Comparative Analyses of the Secretome from Dedifferentiated and Redifferentiated Adult Articular Chondrocytes

OBJECTIVE: The main goal of this study was to compare the secretion products derived from human articular chondrocytes established in either long-term monolayer cultures or in scaffold-free 3-dimensional (3-D) cultures. METHODS: Stable isotope labeling of amino acids in cell culture (SILAC) was applied to investigate quantitatively the differences between proteins secreted from dedifferentiated and redifferentiated chondrocytes. Proteins in cell supernatants were resolved by 1-D gel electrophoresis and analyzed by mass spectrometry. The results from the proteomic analyses were validated by immunoblotting.

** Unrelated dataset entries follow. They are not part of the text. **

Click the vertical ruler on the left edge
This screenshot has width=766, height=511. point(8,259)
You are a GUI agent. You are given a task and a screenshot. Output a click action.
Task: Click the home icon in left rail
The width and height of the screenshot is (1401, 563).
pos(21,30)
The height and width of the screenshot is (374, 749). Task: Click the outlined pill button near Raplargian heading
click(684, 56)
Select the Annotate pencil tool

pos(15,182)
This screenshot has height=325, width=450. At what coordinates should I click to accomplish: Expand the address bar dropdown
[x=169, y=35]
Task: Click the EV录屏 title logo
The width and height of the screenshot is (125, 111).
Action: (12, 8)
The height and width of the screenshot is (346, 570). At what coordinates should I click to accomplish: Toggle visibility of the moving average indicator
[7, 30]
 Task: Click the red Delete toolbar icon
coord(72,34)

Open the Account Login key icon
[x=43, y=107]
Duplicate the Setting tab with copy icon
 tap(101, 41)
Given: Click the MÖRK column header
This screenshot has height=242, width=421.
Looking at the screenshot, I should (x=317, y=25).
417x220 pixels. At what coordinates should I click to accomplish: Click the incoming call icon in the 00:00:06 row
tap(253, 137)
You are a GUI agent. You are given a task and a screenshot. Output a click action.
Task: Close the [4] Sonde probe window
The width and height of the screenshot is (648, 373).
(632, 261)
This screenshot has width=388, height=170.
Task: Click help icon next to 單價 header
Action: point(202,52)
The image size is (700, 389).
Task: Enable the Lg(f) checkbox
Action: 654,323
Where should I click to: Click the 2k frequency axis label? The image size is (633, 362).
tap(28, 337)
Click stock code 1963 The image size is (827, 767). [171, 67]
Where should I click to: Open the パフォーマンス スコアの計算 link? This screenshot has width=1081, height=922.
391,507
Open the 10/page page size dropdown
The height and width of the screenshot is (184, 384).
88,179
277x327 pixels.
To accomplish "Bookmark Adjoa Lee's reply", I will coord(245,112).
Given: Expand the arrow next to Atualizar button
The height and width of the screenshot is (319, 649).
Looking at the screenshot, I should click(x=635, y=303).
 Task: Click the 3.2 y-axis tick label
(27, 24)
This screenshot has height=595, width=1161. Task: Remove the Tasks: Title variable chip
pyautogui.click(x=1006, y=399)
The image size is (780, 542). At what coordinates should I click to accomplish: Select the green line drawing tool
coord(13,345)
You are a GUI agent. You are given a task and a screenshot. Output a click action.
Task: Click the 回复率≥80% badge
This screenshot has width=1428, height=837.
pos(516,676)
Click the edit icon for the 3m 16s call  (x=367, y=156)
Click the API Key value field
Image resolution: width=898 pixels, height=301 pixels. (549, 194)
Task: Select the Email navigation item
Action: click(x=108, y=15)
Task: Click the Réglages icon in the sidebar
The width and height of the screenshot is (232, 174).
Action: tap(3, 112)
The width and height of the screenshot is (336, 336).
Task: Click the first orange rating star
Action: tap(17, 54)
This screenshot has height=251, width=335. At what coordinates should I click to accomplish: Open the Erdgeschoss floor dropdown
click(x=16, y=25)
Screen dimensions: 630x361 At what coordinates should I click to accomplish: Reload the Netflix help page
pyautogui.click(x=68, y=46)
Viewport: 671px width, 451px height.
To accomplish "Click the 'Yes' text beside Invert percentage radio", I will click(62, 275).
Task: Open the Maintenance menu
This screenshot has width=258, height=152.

Additionally, antibody arrays were used to screen culture supernatants for 79 different morphogens. RESULTS: Quantitative SILAC showed that some relevant growth factors such as CTGF or GAS6 were elevated in monolayers, along with proteins characteristic of a dedifferentiated phenotype such as collagen type I and tenascin. In spheroids, data showed overexpression of some cartilage-specific proteins such as aggrecan, together with important matrix regulators such as chitinase-3–like protein and stromelysin-1. Antibody arrays revealed that chondrocytes in monolayer secrete higher levels of leukocyte-activating agents such as MCP-1 and GRO, whereas the spheroid configuration favors the production of cell morphogens such as MCSF and VEGF. CONCLUSION: Our results show that some classic dedifferentiation and redifferentiation markers are differentially expressed in 2-D or 3-D culture configurations. Other cell/matrix regulatory molecules are also found to be differentially expressed by chondrocytes in 2-D and 3-D conditions by SILAC and antibody arrays. Our data bring new information for understanding the biology of chondrocytes in general and the process of cartilage tissue reconstruction in particular.